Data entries
▼
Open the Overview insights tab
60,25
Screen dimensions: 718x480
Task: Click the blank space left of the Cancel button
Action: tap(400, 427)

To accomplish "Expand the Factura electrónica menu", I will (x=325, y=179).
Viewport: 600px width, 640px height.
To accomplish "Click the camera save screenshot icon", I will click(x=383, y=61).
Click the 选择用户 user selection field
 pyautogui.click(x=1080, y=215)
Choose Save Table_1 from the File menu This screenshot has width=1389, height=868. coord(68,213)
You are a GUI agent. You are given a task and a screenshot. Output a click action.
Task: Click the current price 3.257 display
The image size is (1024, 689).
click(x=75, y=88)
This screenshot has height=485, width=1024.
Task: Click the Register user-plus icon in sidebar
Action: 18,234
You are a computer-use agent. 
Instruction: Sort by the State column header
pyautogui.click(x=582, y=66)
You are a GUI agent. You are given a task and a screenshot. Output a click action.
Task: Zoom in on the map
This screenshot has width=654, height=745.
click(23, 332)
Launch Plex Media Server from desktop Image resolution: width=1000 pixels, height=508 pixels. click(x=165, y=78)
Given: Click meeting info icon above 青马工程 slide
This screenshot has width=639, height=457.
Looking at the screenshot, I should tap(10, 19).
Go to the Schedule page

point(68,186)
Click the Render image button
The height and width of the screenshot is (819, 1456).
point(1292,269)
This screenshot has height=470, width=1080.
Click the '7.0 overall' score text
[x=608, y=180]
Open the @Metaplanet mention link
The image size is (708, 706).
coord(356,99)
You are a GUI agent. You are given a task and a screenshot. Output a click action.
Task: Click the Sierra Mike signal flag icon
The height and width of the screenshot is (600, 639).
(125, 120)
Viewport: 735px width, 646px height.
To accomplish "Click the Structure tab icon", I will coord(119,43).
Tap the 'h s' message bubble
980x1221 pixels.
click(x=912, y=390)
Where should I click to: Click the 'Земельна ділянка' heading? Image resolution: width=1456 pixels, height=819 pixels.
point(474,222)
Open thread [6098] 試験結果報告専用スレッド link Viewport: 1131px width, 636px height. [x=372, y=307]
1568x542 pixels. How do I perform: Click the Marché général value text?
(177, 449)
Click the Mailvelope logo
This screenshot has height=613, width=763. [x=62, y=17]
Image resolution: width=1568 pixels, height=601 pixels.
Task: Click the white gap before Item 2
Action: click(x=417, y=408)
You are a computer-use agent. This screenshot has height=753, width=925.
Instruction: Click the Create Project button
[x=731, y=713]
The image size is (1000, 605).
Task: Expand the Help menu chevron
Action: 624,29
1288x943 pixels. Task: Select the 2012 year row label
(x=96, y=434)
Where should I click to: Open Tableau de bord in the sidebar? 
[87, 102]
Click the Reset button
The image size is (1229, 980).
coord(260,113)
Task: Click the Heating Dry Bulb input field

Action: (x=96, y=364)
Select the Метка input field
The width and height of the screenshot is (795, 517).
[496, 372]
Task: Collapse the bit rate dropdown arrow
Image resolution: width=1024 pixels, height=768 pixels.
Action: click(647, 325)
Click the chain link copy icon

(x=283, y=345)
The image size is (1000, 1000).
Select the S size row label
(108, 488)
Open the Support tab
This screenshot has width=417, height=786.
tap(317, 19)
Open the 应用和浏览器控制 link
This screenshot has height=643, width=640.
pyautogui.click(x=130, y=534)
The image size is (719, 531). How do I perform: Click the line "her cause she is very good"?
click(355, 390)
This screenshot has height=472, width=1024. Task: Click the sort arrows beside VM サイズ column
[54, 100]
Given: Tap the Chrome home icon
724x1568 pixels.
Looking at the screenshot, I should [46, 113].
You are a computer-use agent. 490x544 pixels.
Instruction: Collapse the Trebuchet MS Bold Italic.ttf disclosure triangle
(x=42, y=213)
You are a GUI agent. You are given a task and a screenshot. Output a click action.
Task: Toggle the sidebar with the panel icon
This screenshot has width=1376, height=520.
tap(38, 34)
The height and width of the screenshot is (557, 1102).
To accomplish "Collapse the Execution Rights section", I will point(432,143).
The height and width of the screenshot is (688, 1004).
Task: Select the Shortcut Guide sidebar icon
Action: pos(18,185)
▲
Reproduce only the lines above spanning from the line containing "Task: Click the Sierra Mike signal flag icon" through the line containing "Viewport: 735px width, 646px height.", word for word.

■ Response box:
Task: Click the Sierra Mike signal flag icon
The height and width of the screenshot is (600, 639).
(125, 120)
Viewport: 735px width, 646px height.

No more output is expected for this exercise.